_Dataset excerpts:_
★ ★ ★
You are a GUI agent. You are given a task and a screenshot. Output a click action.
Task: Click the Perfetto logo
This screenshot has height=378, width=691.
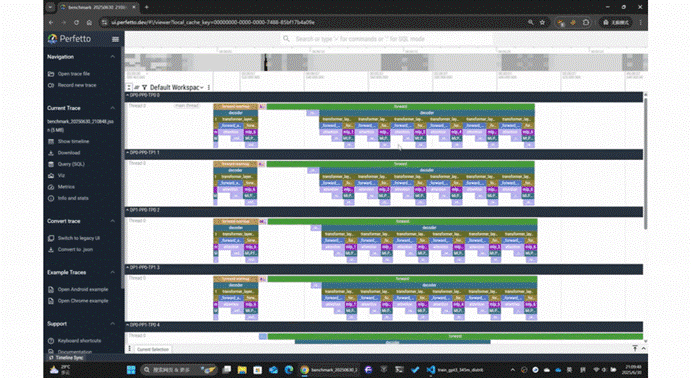(x=70, y=39)
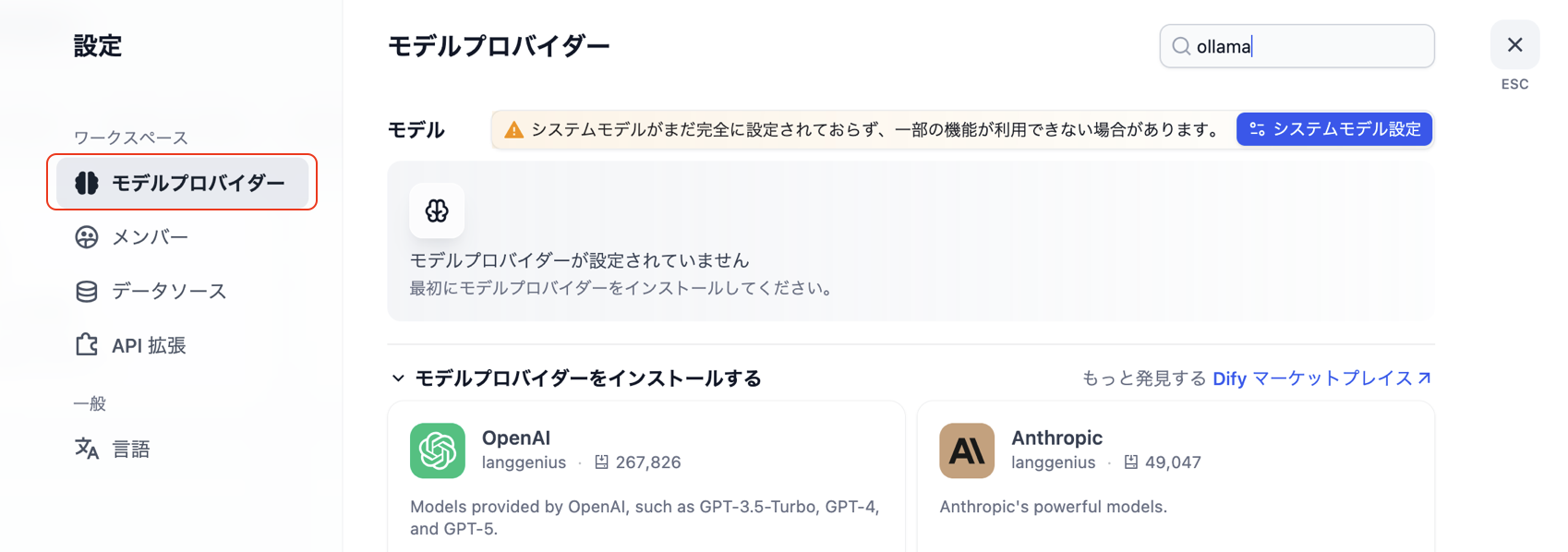Image resolution: width=1568 pixels, height=552 pixels.
Task: Select the OpenAI provider card title
Action: [x=516, y=438]
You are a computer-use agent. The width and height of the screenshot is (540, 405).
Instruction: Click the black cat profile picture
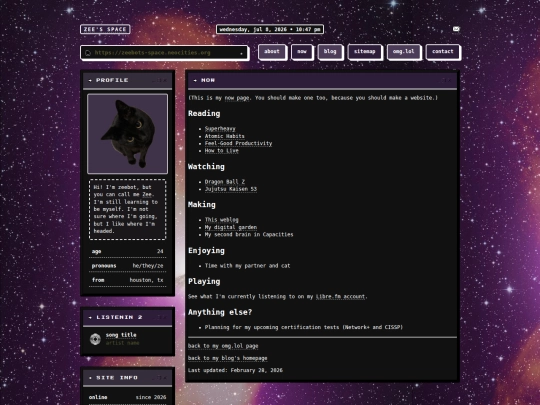[x=127, y=134]
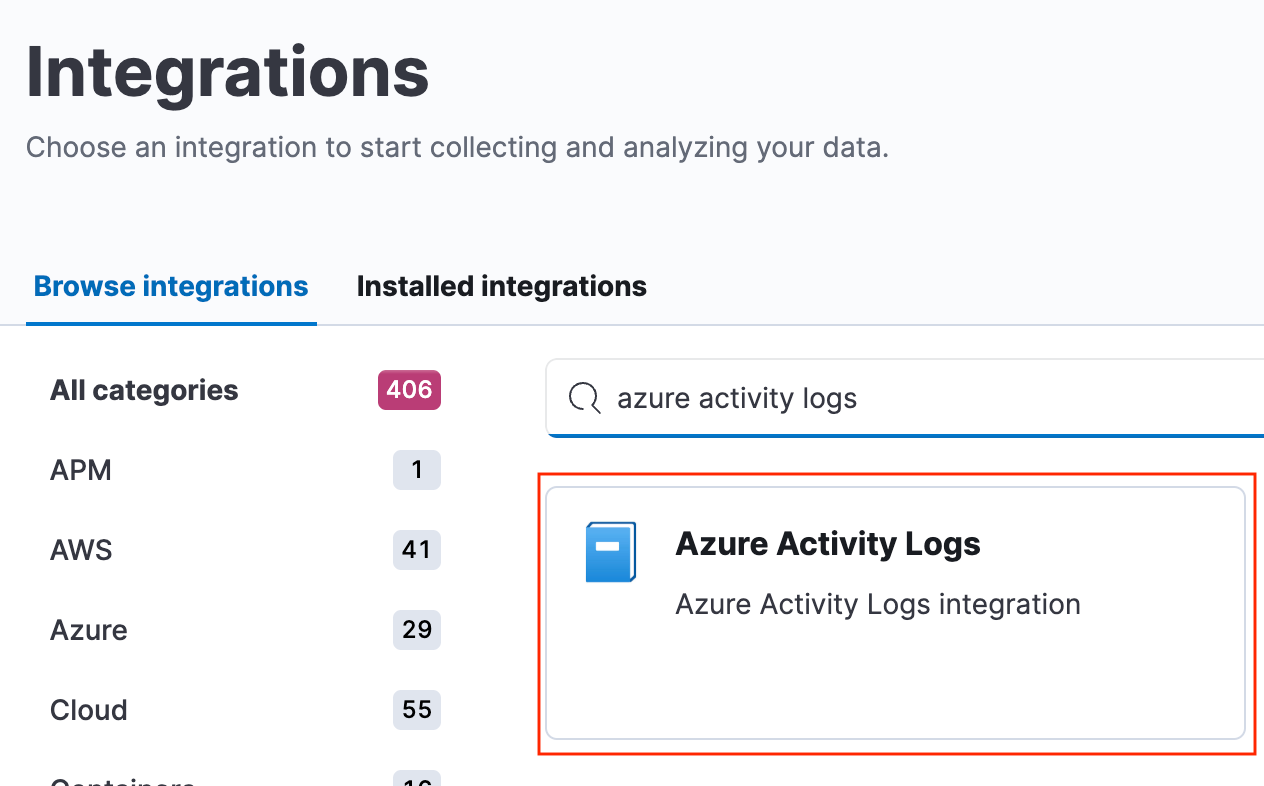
★ ★ ★
_What is required:_ Every picture stays out; reproduce exactly the lines from the one with "Instruction: Click the" through the last line of the data above.

_Solution to this exercise:_
Instruction: Click the black cat profile picture
[x=127, y=134]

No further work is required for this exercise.